Jan 5, 2011, 12:36 PM EDT

Jeff Bagwell AP

SI’s Tom Verducci on Jeff Bagwell:

Bagwell’s numbers look worthy of Cooperstown, but he has been tied to steroid speculation enough that he “defended” himself in an ESPN.com interview last month. His defense? “I have no problem” with a guy juicing up, he said. To take such a position today is wildly irresponsible. It also invites the very talk that Bagwell claimed to be “sick and tired of.”

Bagwell was an admitted Andro user who hired a competitive bodybuilder to make him as big as he could be, who claimed, McGwire-like, that Andro “doesn’t help you hit home runs,” who went from a prospect with “no pop” to massively changing his body and outhomering all but six big leaguers in the 13 seasons before steroid penalties (Ken Griffey Jr. and five connected to steroids: Bonds, Sosa, Rafael Palmeiro, Mark McGwire and Juan Gonzalez), and who condones the use of steroids — but said, “I never used.”

Wow. Forget evidence or even eyeball-speculation. Now it’s enough to be merely “tied to speculation,” — query; who’s doing the tying? — to have defended oneself and to have engaged in “irresponsible” talk. That gets you branded a cheater by some writers now. That’s enough on which to base character assassination.

Do these people have any idea how horrifying they sound? I understand when the Jeff Pearlmans of the world go off the rails because that’s just what they do. But Verducci? He’s a smart and able writer, but when it comes to this stuff he sounds like Roy Cohn when he worked for the Senate Permanent Subcommittee.

What has come over baseball writers?

Read more: http://sportsillustrated.cnn.com/2011/writers/tom_verducci/01/04/hall.of.fame.ballot/index.html#ixzz1ABQB3gOl

  1. mattintoledo - Jan 5, 2011 at 12:43 PM

    I’m pretty sure the reds have gotten to them.

    • jkcalhoun - Jan 5, 2011 at 1:50 PM

      Or the greenies.

  2. BC - Jan 5, 2011 at 12:45 PM

    I love how all this Bagwell stuff never came up until we got close to his first time on the ballot.

  3. jasonc2300 - Jan 5, 2011 at 12:47 PM

    I thought sportswriters demanding people apologize for various indiscretions, and then eviscerating them when the apology wasn’t good enough, was about as ridiculous as this type of debate could get.

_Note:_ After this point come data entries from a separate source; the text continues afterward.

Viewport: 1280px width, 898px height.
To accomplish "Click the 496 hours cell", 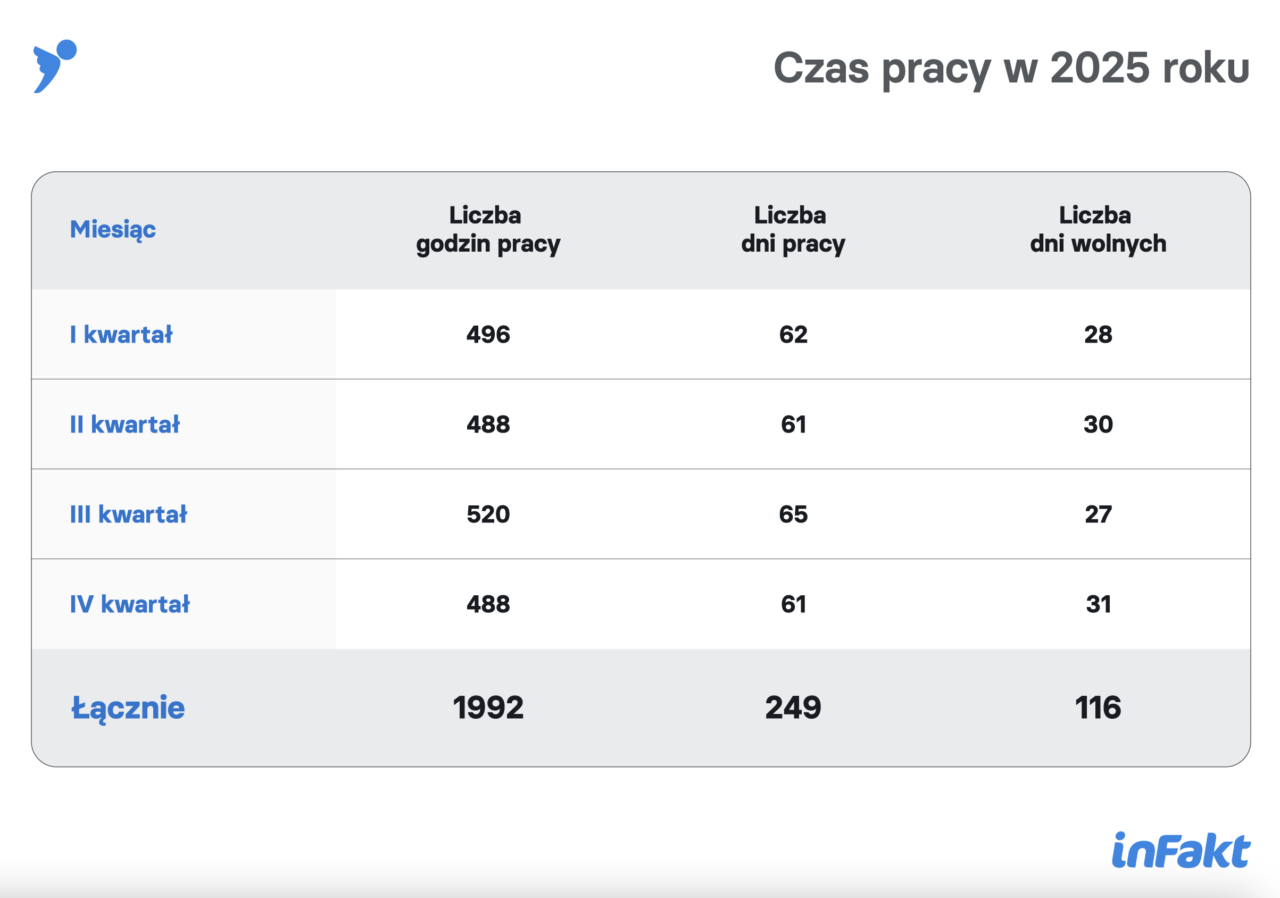I will pyautogui.click(x=488, y=335).
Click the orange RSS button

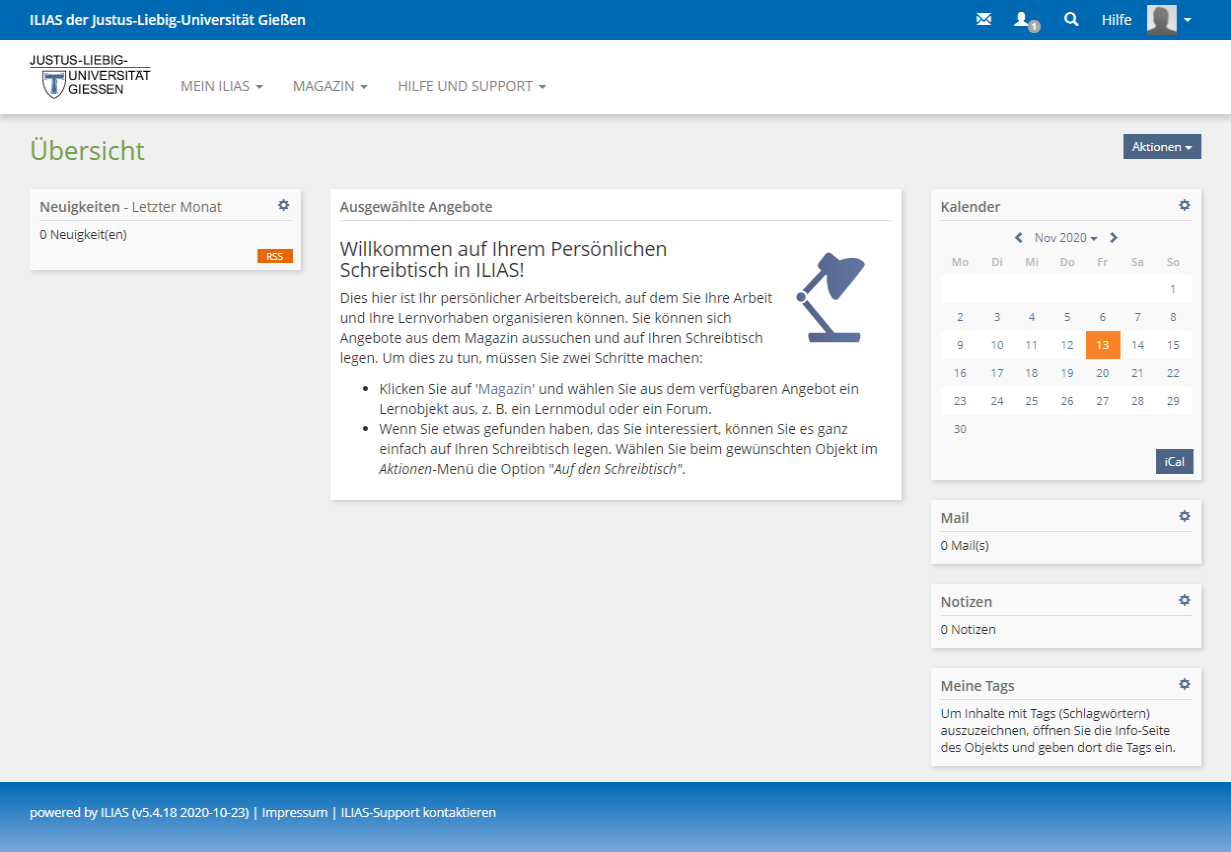point(274,256)

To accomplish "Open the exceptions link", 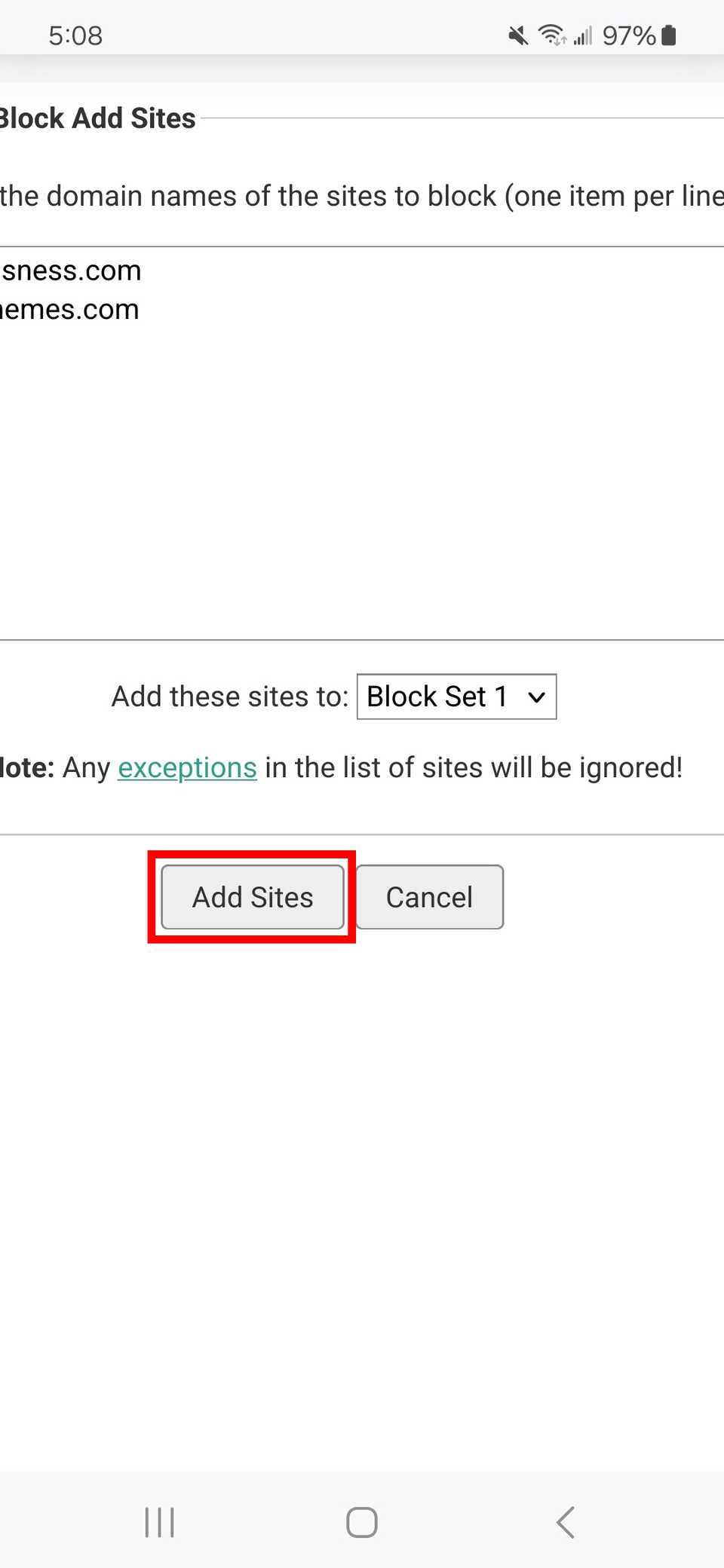I will point(187,767).
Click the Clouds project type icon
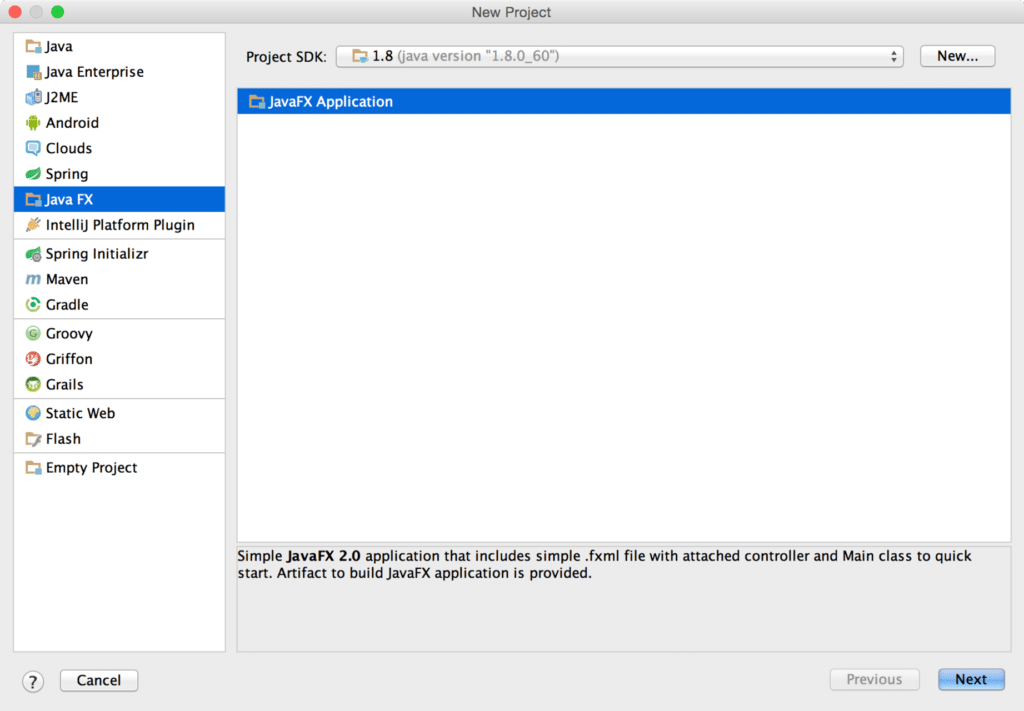Screen dimensions: 1024x711 point(33,147)
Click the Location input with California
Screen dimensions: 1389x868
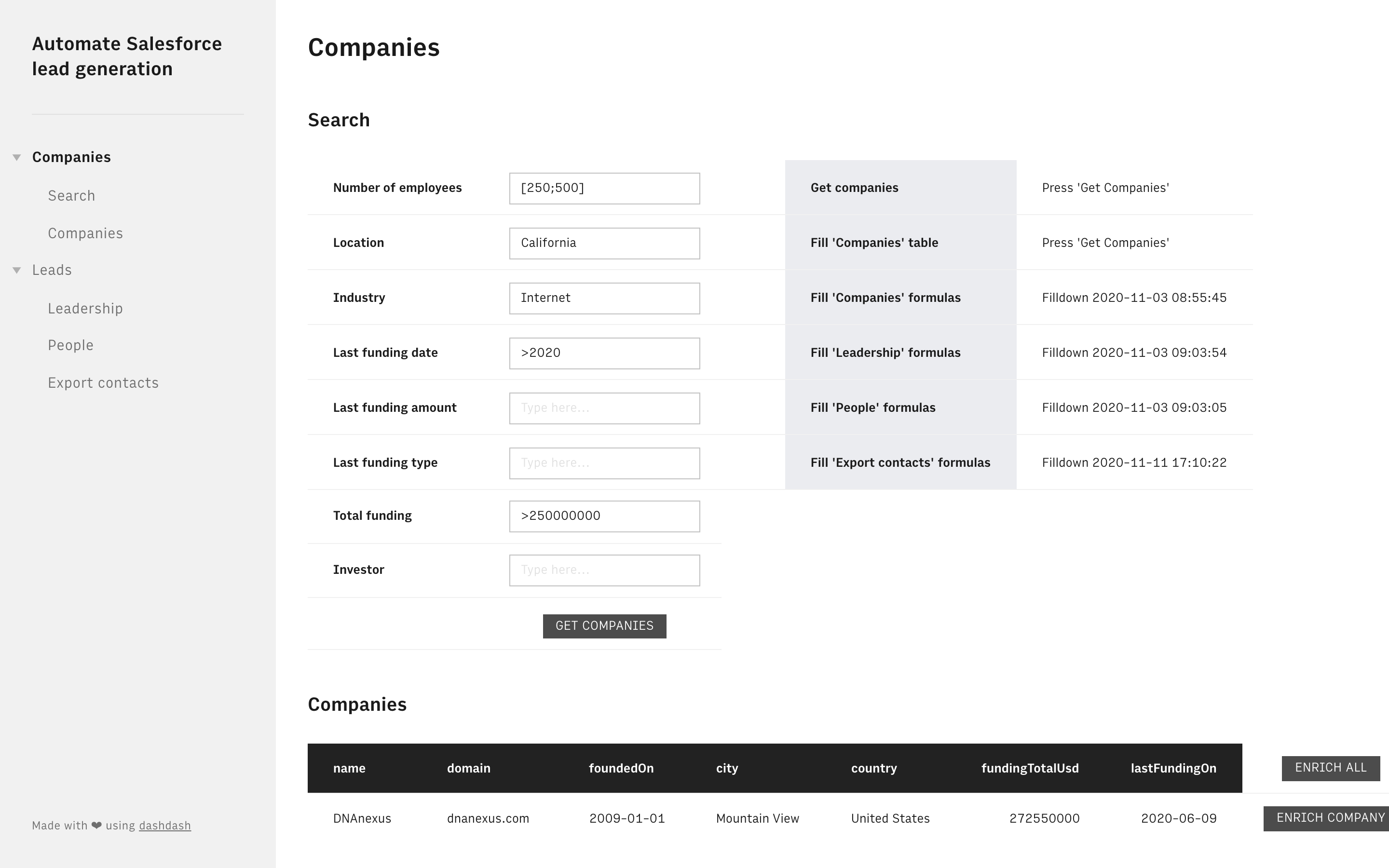(x=604, y=244)
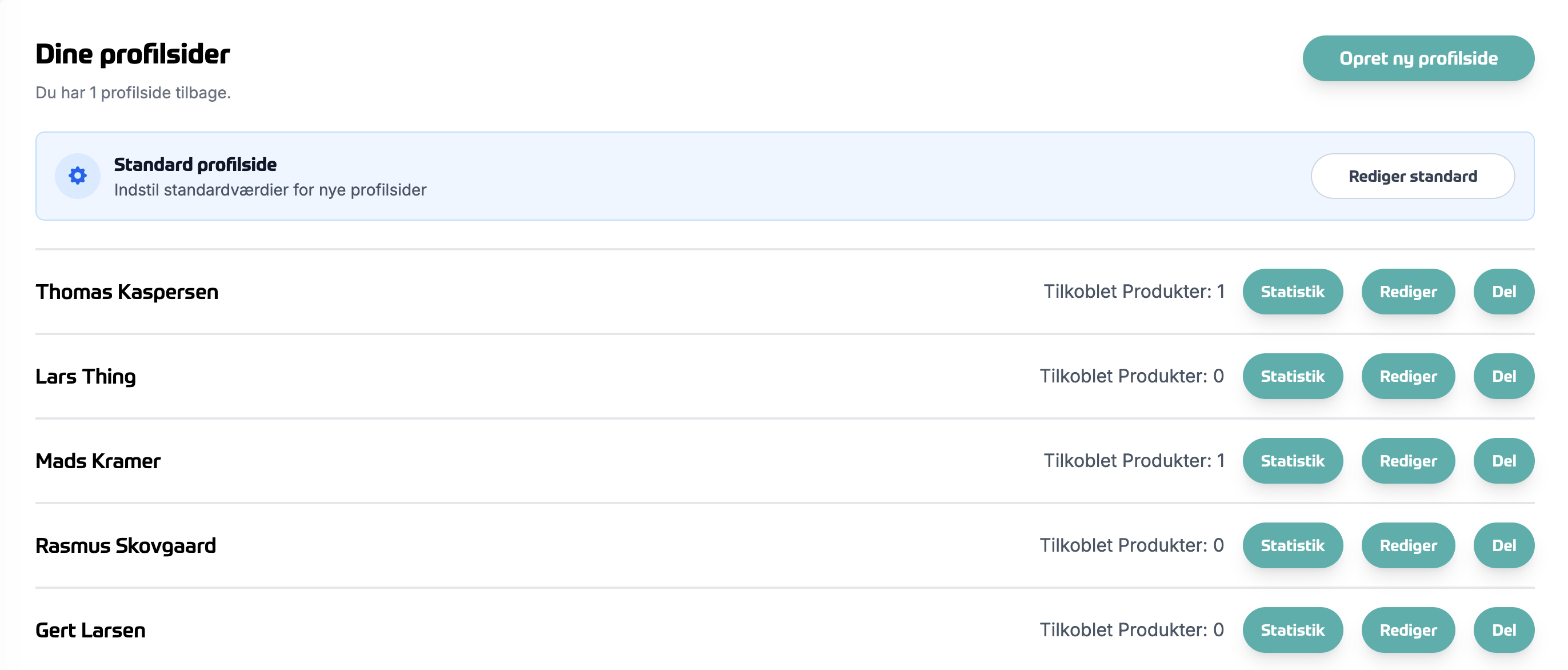View Statistik for Thomas Kaspersen
This screenshot has width=1568, height=670.
pyautogui.click(x=1292, y=292)
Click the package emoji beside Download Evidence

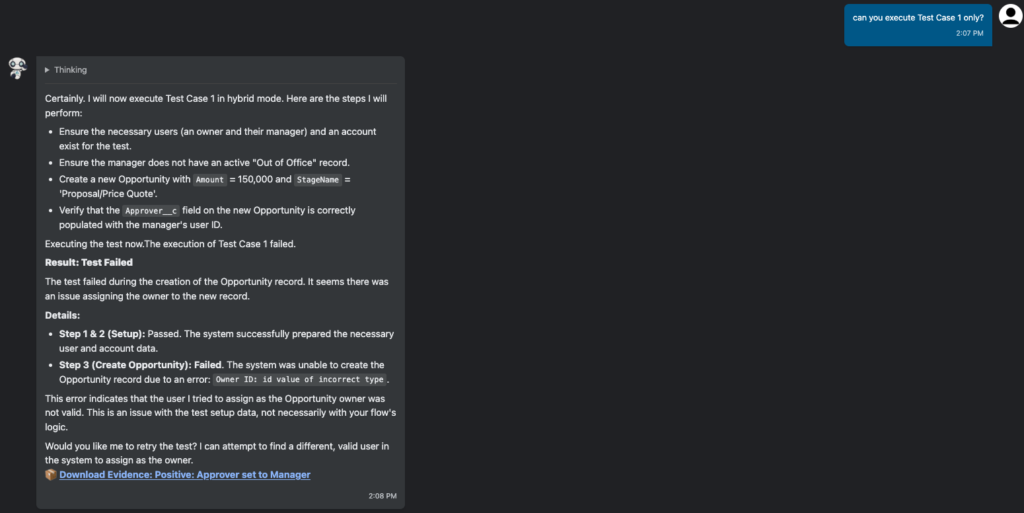[51, 474]
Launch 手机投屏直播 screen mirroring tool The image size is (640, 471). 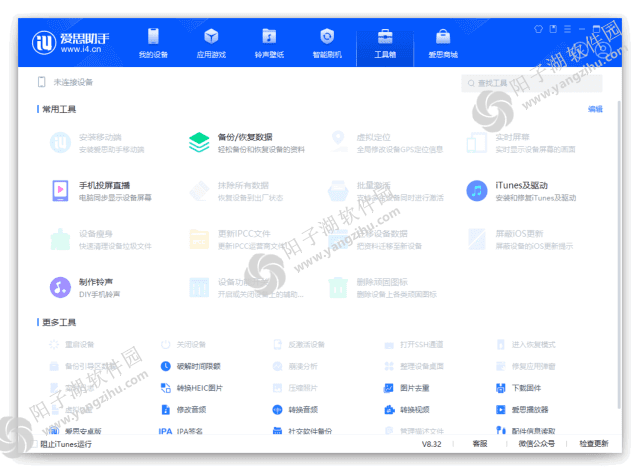coord(104,191)
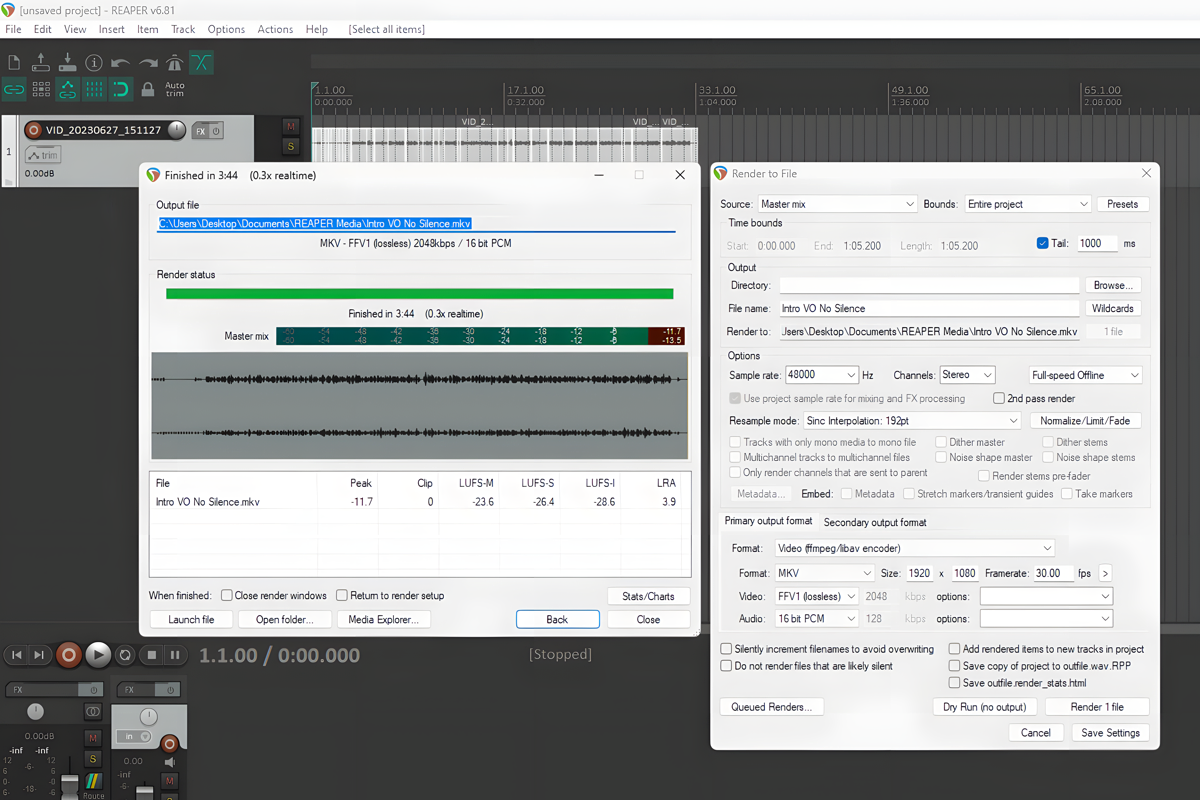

    But now we have a writer who uses someone defending himself against accusations of steroid use–a defense only offered because sportswriters suddenly decided to make those accusations–against that person.

    Classy.

  4. churchoftheperpetuallyoutraged - Jan 5, 2011 at 12:54 PM

    Come on sheeple, wake up! They should just administer a simple test. Just take each individual and drown them. If they survive, they are a witch. If they don’t, they weren’t.

    Wait, we’re witch hunting right…

  5. CJ - Jan 5, 2011 at 1:03 PM

    So let’s get this straight: Verducci writes more drivel insinuating that Bagwell used. Said article in and of itself further “ties” Bagwell to using. Then the goof goes on to insinuate that Bagwell’s being “tied” to using should basically disqualify him from Hall consideration. Well, that’s reponsible journalism at its best. I guess it’s the circle of jouralistic life: write something bad about a person, point out that said person is “tied” to this evil deed, and then indicate that the person doesn’t deserve X, Y, and/or Z because he is “tied” to something so terrbile.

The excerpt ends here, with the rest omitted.